Kush and its Pyramids: Sleeping Next to the Elephant

Jebel Barkal Pyramids

What do people from Scotland, Canada, and ancient Kush have in common? They all know, or knew, what it’s like to “sleep next to the elephant.”

This phrase comes from a remark by former Canadian Prime Minister Pierre Elliot Trudeau, when addressing the Press Club in Washington, DC, in 1969:

Living next to you [i.e., to the United States] is in some ways like sleeping with an elephant. No matter how friendly and even-tempered is the beast, if I can call it that, one is affected by every twitch and grunt.

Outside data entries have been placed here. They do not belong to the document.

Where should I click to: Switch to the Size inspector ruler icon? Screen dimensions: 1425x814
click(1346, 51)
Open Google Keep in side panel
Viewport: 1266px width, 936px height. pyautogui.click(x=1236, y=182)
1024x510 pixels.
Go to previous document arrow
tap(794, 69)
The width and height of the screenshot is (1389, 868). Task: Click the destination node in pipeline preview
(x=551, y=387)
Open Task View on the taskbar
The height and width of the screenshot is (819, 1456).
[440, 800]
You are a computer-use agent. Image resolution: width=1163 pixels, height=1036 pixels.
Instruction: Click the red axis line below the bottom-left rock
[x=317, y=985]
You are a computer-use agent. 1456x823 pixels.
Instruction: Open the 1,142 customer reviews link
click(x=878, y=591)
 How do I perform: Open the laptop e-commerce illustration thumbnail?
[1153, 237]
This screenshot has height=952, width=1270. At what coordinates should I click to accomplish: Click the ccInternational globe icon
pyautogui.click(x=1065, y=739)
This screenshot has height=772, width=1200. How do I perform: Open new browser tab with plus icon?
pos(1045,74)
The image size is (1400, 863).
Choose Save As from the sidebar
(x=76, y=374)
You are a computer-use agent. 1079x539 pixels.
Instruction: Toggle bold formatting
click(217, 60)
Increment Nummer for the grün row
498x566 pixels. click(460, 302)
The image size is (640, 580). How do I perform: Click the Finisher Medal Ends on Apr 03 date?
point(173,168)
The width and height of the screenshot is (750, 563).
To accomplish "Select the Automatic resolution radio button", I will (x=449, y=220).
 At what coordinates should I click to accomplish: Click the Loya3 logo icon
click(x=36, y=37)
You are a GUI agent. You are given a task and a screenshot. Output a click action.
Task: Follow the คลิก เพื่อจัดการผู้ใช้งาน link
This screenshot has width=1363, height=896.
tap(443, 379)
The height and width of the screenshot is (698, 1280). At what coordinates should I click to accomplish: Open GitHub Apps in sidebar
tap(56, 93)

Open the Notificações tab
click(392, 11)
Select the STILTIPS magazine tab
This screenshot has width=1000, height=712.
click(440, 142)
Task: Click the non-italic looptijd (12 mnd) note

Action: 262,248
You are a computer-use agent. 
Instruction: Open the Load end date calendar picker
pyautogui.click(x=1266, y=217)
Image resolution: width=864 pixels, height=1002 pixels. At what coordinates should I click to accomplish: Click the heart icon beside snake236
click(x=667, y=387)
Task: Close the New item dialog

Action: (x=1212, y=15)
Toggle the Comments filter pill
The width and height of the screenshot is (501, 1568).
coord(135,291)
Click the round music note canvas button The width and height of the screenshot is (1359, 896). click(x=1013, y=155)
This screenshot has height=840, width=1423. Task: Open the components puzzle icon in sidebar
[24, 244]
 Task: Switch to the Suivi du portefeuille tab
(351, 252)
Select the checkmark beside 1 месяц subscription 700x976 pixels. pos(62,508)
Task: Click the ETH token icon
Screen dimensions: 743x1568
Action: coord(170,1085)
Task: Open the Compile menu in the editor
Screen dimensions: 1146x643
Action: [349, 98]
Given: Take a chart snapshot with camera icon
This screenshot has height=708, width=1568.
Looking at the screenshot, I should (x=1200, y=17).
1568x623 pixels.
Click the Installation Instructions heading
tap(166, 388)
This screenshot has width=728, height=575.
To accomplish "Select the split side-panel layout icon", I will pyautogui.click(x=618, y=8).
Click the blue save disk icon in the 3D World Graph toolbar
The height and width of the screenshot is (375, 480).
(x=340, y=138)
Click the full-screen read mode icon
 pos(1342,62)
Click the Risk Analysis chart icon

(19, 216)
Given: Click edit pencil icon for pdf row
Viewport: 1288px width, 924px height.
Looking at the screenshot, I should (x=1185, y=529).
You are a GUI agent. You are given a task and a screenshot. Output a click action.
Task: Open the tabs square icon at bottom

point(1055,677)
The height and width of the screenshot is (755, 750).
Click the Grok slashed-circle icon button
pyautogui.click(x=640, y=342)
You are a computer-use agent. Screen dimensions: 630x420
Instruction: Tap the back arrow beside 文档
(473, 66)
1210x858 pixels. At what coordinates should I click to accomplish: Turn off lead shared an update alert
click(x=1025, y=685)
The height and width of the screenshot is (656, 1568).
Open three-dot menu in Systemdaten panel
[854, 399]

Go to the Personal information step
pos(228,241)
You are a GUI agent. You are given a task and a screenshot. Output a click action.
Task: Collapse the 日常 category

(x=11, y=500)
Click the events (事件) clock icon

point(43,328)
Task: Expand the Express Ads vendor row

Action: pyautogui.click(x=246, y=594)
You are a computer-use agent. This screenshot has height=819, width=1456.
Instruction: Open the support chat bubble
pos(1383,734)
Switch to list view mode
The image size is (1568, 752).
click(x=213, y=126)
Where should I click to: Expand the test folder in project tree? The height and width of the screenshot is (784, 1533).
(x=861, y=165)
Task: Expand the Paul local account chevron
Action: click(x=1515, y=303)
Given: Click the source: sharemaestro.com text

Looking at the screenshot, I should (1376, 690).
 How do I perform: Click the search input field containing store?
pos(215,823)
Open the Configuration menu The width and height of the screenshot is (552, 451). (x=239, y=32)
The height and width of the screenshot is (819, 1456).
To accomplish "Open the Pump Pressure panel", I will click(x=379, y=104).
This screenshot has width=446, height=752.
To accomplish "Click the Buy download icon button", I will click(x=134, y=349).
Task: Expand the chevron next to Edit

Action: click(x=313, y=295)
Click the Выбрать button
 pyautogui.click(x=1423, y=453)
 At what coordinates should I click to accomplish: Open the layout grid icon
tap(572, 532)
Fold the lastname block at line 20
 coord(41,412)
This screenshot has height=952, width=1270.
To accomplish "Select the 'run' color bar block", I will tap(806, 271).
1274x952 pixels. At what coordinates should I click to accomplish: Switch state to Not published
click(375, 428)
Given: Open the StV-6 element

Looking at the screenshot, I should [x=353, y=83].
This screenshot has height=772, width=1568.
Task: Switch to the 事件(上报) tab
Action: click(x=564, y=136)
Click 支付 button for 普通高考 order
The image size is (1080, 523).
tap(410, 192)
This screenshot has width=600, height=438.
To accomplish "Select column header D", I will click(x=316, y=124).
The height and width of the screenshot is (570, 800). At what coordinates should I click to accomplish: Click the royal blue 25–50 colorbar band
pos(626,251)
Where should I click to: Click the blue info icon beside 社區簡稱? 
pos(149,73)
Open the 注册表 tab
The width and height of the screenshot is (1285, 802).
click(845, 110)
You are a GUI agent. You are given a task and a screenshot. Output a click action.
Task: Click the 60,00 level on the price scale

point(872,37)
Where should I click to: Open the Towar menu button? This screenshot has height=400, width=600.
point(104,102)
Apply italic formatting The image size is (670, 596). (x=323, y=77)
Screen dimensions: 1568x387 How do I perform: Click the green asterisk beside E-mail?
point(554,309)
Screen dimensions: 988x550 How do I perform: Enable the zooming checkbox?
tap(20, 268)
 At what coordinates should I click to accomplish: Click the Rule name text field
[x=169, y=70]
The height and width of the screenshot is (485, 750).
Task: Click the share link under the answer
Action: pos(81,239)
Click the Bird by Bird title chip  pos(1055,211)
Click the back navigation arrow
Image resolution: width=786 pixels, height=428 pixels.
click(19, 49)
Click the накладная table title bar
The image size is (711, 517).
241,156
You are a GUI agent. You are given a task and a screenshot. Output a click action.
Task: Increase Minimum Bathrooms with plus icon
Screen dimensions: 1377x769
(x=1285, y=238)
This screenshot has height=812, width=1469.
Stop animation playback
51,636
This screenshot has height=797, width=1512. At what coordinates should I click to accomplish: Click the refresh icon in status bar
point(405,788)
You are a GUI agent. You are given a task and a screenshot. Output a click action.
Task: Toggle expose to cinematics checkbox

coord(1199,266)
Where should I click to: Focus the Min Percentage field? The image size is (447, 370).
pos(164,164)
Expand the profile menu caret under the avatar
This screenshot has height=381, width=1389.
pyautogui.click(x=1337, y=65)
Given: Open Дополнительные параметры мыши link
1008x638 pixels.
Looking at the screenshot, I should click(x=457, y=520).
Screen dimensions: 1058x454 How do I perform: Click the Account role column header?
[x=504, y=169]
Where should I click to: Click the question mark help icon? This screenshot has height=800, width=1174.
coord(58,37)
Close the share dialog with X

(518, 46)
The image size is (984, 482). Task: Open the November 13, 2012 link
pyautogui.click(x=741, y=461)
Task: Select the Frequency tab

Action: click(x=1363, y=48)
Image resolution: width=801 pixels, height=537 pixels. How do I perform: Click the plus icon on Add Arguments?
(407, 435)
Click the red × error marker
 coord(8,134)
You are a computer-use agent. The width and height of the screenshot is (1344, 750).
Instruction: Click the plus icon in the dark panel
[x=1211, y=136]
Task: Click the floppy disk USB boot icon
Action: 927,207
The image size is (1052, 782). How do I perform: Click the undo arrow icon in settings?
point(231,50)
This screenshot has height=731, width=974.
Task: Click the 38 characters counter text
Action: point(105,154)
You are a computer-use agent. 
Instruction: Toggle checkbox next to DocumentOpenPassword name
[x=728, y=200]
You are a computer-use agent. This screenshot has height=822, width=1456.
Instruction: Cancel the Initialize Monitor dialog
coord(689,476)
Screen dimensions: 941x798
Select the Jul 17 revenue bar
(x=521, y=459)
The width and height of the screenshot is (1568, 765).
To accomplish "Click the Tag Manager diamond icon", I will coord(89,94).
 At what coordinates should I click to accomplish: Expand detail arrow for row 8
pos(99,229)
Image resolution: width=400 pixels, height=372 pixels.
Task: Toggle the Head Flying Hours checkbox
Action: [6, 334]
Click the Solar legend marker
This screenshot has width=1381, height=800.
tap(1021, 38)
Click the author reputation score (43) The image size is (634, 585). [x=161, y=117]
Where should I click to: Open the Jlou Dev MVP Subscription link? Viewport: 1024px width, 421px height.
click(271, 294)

Smaller countries, or countries with considerably less population, tend to feel and be affected this way by a larger, more powerful neighbour. And that, says Gayle Gibson of the Royal Ontario Museum, was exactly the experience of ancient Kush, or Nubia, in what is now northern Sudan. Being Egypt’s southern neighbour over the millenia was often uneasy, and sometimes even fraught with danger. Particularly because Kush had the luxury goods – not to mention gold – that Egypt craved. As a result, Egypt seemed to assume that it had the right to the resources of the land, and often exerted its military might to take them. (Canada and Scotland might again shift uneasily in their chairs, wondering if they’re hearing an echo.)

Gibson recently presented a slide show and a very informative talk, called “The Pyramids of Kush,” in an afternoon session at the Toronto Reference Library. This lecture was the first event in the library’s program to celebrate Black History month. And what a history lesson we got! The topic was indeed the many pyramids that the rulers of Kush, or Nubia, erected for themselves, influenced by what they saw in Egypt. Yet the discussion also encompassed a swift tour of all the great Kushite or Nubian kingdoms.

Meroe pyramids, with shrines

I had known that some of the people of this land had served the Egyptian pharaohs as warriors, since they tended to be physically larger and stronger than most Egyptians. What I didn’t realize was that there were at least three great Nubian civilizations, the second of which had actually invaded and ruled Egypt for a few generations.

Kush, Gibson told us, tended to rise to greater strength during periods when Egypt had become weak for some reason. But while Egypt’s strong periods often meant bad things for Kush, it wasn’t always the other way around. When King Piye of the second powerful Nubian civilization conquered Egypt, he actually brought a renaissance of art and culture into Egyptian society. Unlikely as it seems, said Gibson, the Egyptians liked and welcomed the overlordship of these Nubian rulers.

It was during this period, from the 8th to 7th centuries BCE, that the Kushite pyramids first made their appearance. When you examine the caves and chambers carved into Gebel (or Jebel) Barkal, the mountain around which this civilization was centred, you see paintings and decoration much like that on the walls of Egyptian Pharaohs’ tombs. But the Nubian pyramids had their own character: smaller and steeper than their Egyptian inspirations. And rather than having tombs enclosed inside them, these pyramids sat on top of them as monuments and shrines.

Structure at the Karnak temple complex, built by Taharka

Even after the last Nubian ruler, Taharqa, was finally forced out — not by the Egyptians, but by the invasion of Sennacherib of Babylon — they rose once more in a third powerful civilization in their own land, about 150 years later, now centred at Meroe (pronounced “MER-oh-ay”; located northeast of present-day Khartoum). They continued building pyramids there, finally totalling about two hundred. The result is that there are actually more pyramids in Kush/Nubia/Sudan than there are in Egypt.

The Meroitic civilization was strong enough even to hold back attempted invasions by Emperor Augustus of Rome, and became a great trading nation. The only reason it finally faded was that camels became popular for taking traded goods straight across the desert. Since traders no longer needed to go up and down the Nile – which was the great source of Meroe’s wealth – trade on the river trickled to a fraction of its former volume. And Nubia was bypassed.

Ms. Gibson’s talk was a veritable feast for those of us who love to devour history. As an introduction to Black History Month, it also filled a serious gap in our knowledge of African history, a gap that most North Americans seem tragically to suffer from. And for those of us who sleep next door to a modern-day national elephant, it gave us a feeling of kinship with the Nubians, a fellow feeling that spans the millenia.